Een zwaluw maakt de lente nog niet dus deze voorbeelden bewijzen niet dat het spenderen van vele uren met partijanalyses een hoog rendement oplevert. Persoonlijk denk ik dat een goed tactisch schaakboek of een van de vele tactische sites (waarvan enkele vermeld werden in het artikel onzichtbare zetten) veel efficiënter werkt. Een paar puzzels oplossen kan wel fun zijn maar dagelijks je huiswerk maken zoals sommige (Belgische) toppers doen, is eentonig hard labeur waarvoor ik mij als amateurschaker niet kan opladen.

Brabo

zaterdag 7 november 2015

Wandelende koningen

De sterke Georgische grootmeester Jobava Baadur bevestigde nog maar eens in een recent gepubliceerd tweedelig interview op Chessbase dat het kennen van de klassiekers cruciaal is in de ontwikkeling van elke jonge speler. Spijtig komt deze info voor mij meer dan 20 jaar te laat want toen was er geen internet of andere bron die mij hierop attent kon maken. Ik kwam pas via mijn werk in 1998 voor het eerst beperkt in contact met het internet.

Sedert een jaar of 5 ben ik nu langzaam bezig om dit gat in mijn schaakkennis te dichten. Vaak geraak ik niet verder dan 15 minuutjes per dag maar ondertussen heb ik wel het gevoel dat ik eindelijk een mondje kan meepraten over onze schaakgeschiedenis. Schaaktechnisch leer ik ook wel iets maar elowinst verwacht ik niet daar er te veel andere factoren minstens even belangrijk zijn.

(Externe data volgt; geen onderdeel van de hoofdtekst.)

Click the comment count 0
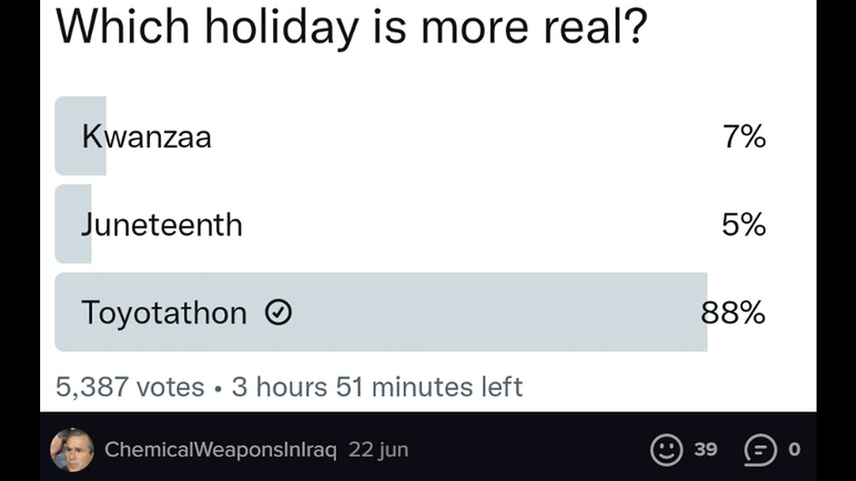Viewport: 856px width, 481px height. [794, 450]
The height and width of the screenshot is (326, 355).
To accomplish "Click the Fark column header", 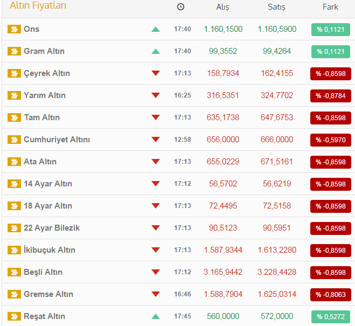I will (330, 7).
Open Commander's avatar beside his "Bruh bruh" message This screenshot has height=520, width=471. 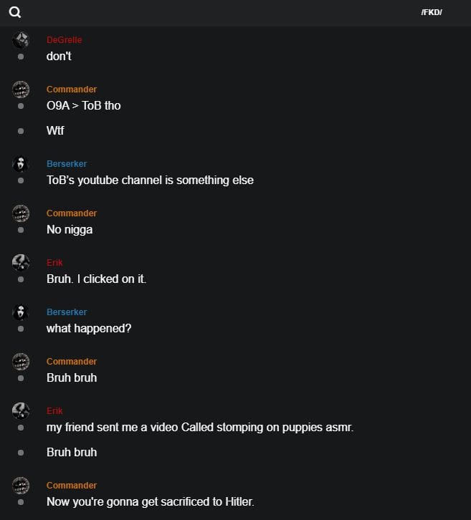click(21, 362)
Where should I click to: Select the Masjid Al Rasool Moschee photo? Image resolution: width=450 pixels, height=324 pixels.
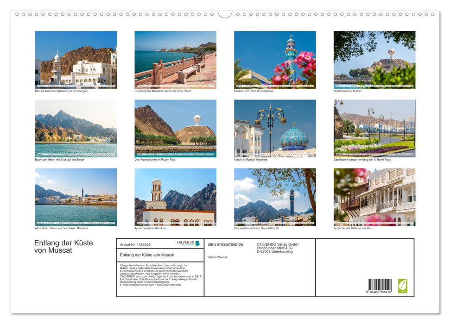275,128

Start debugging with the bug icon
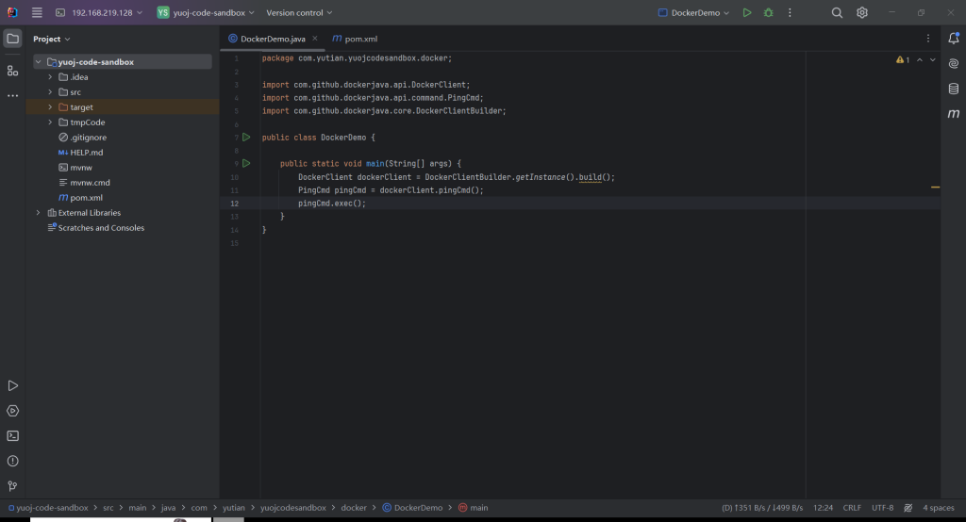(768, 13)
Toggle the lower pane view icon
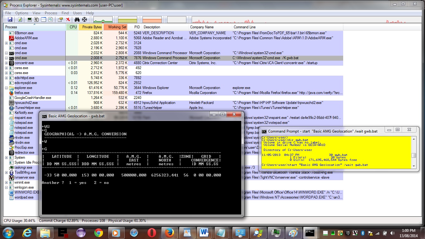Viewport: 425px width, 239px height. tap(44, 20)
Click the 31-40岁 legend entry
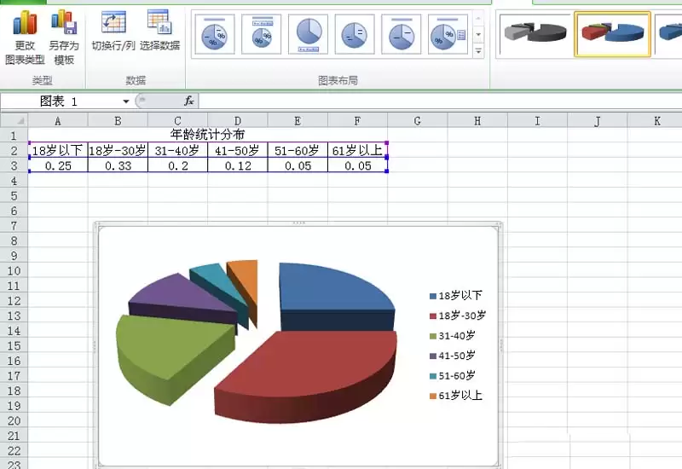The width and height of the screenshot is (682, 469). [457, 336]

Misschien het meest aantrekkelijke bij het bestuderen van de klassiekers is het ontdekken van verbanden tussen vandaag en vroeger. Het herkennen van bepaalde wederkerende thema's laat toe om partijen beter te begrijpen en te consumeren. Zo heb je bijvoorbeeld het thema van de wandelende koning. De koning gaat op wandel enkel met de bedoeling om niet in de weg te lopen van het offensief. De waanzinnige koningswandel van Navara die aan bod kwam in mijn artikel g4 in de najdorf is dus geen goed voorbeeld van dit thema.

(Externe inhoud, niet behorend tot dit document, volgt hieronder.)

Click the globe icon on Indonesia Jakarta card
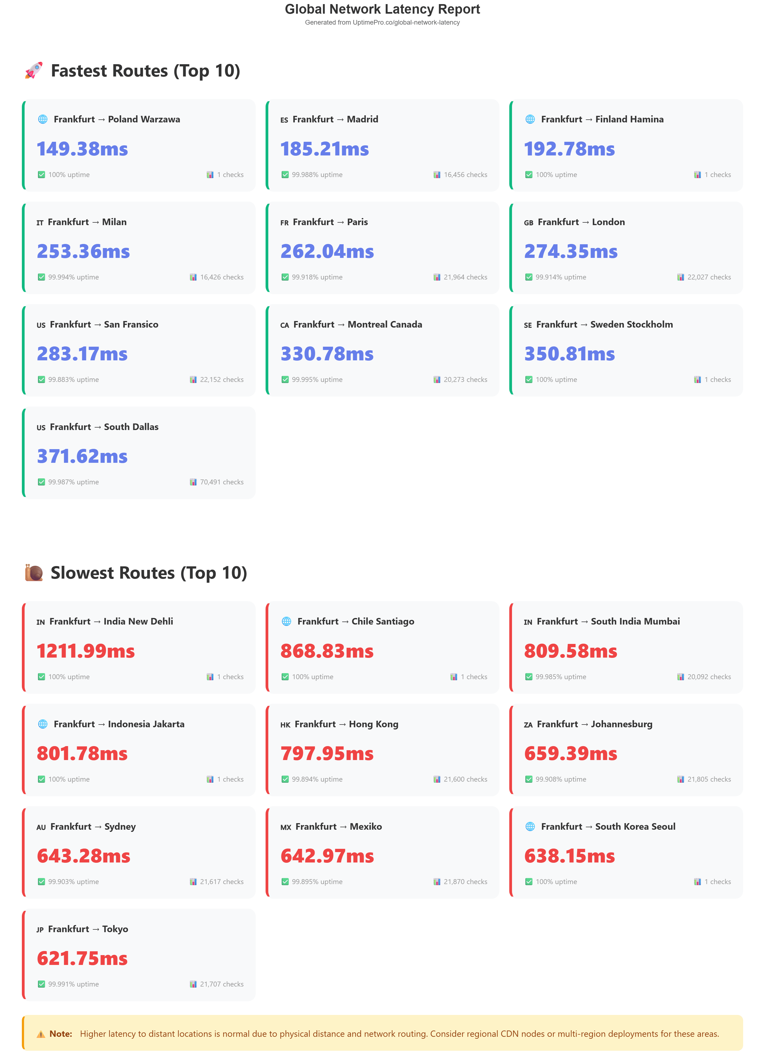 42,724
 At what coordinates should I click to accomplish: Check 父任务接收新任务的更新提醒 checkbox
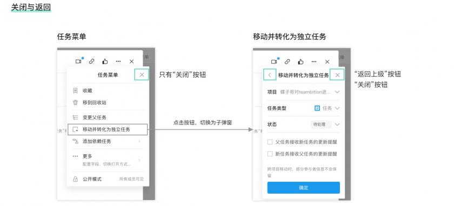270,142
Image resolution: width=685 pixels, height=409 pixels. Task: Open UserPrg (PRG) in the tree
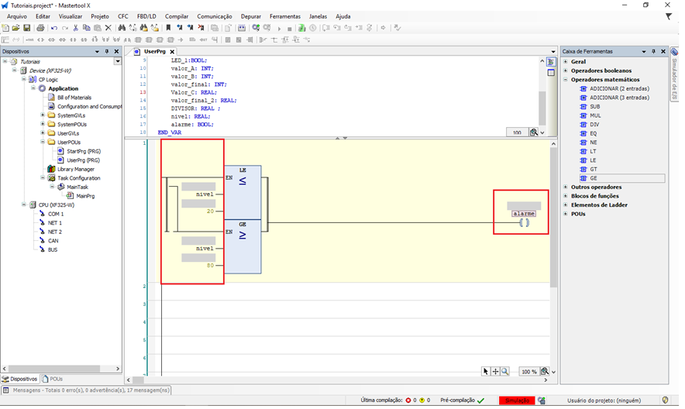point(83,160)
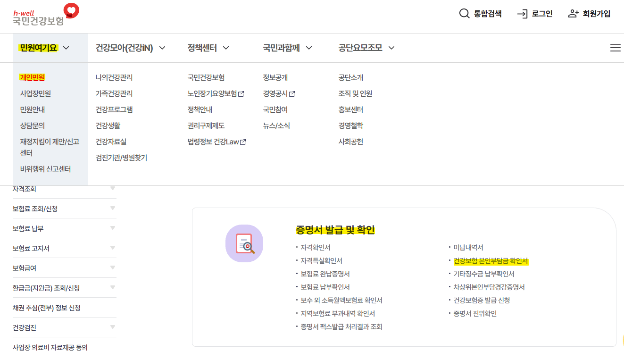Screen dimensions: 624x351
Task: Select 개인민원 in the left submenu
Action: tap(33, 77)
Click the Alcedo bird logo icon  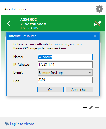(x=7, y=124)
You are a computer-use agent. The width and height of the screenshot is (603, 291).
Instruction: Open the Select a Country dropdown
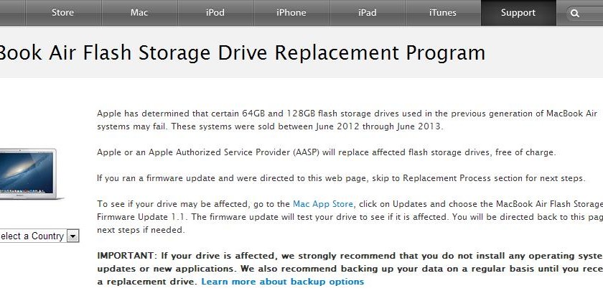pos(39,236)
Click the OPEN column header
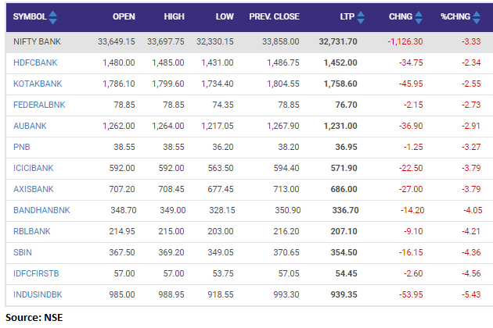The height and width of the screenshot is (328, 493). tap(124, 16)
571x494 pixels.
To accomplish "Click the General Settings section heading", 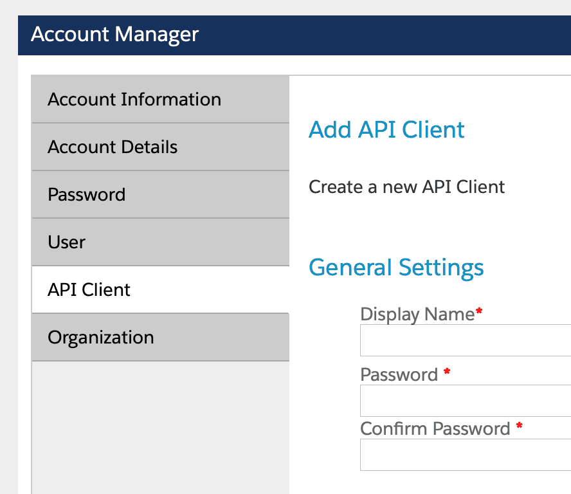I will pos(396,268).
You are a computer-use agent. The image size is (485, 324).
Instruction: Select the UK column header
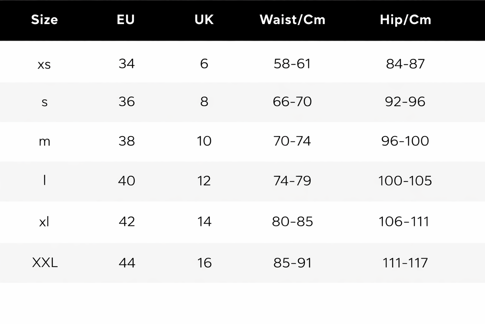coord(204,20)
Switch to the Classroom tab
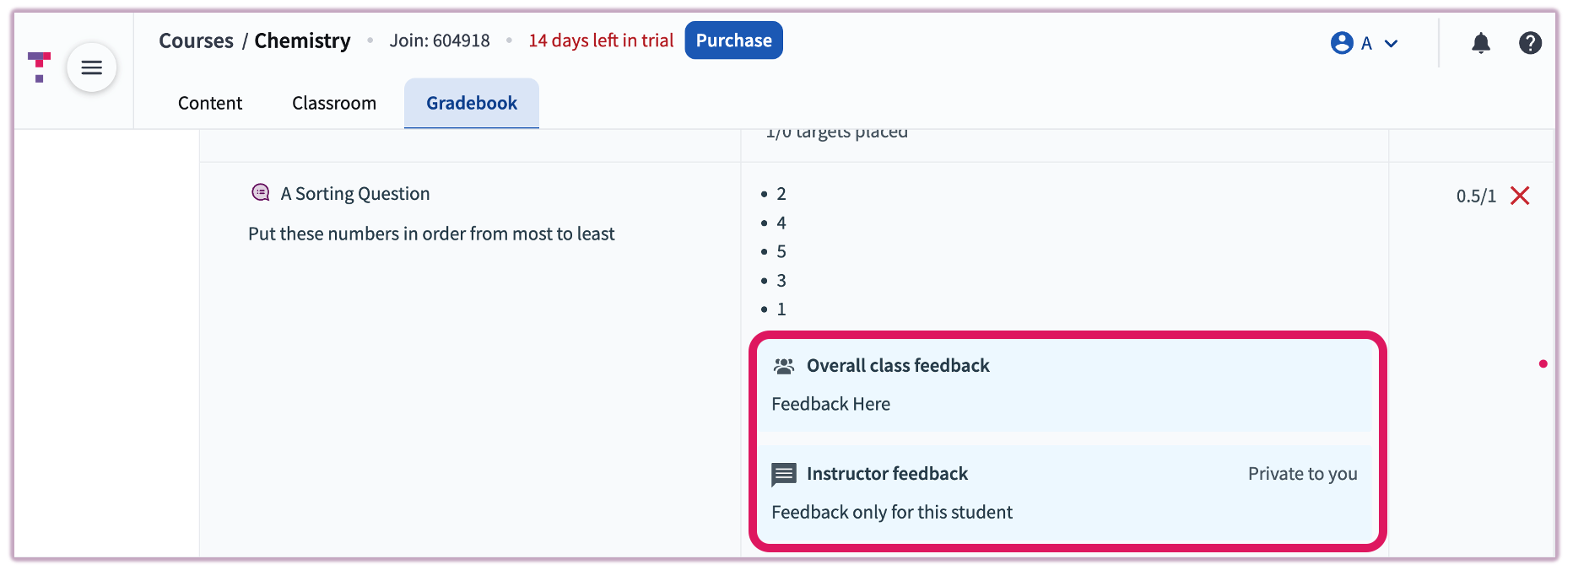Image resolution: width=1573 pixels, height=570 pixels. point(334,102)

Als we kijken naar onze klassiekers dan is het geen verrassing dat oud-wereldkampioen Tigran Petrosian meerdere keren dit thema gebruikte. Zijn meest bekende is wellicht de partij tegen de Duitse grootmeester Wolfgang Unzicker.
Een ander indrukwekkend voorbeeld vind ik zijn partij tegen de Spaanse grootmeester Jesus Diez del Corral.
Nog andere Petrosian partijen met dit thema kan je vinden in deze collectie. Petrosian heeft met zijn bijzondere stijl een grote invloed gehad op het schaken. Dit werd al vermeld in mijn artikel over profylaxis maar dit zien we ook terug met dit thema. Zo werd nog heel recent een koningswandel uitgevoerd in de tiebrake van de halve finale voor de wereldbeker door de Russische topgrootmeester Peter Svidler in een partij tegen het Chinees wonderkind Wei Yi.
Die topspelers kennen natuurlijk hun klassiekers maar ook dichter bij huis zien we dan onze Belgische toppers de nodige bagage hebben. Zo toonde zelfs Bart Michiels in onze onderlinge partij een wandelende koning.
Ik kan mij goed voorstellen dat sommige spelers zelfs zonder het kennen van de klassiekers een wandelende koning kunnen bedenken. Echter de kostbare tijd die nodig is om zelf iets te bedenken is zeker met de huidige snellere tempi niet altijd beschikbaar. Ik lees vaak dat de oude meesters 40 minuten of meer nadachten over 1 zet maar die luxe hebben we niet meer.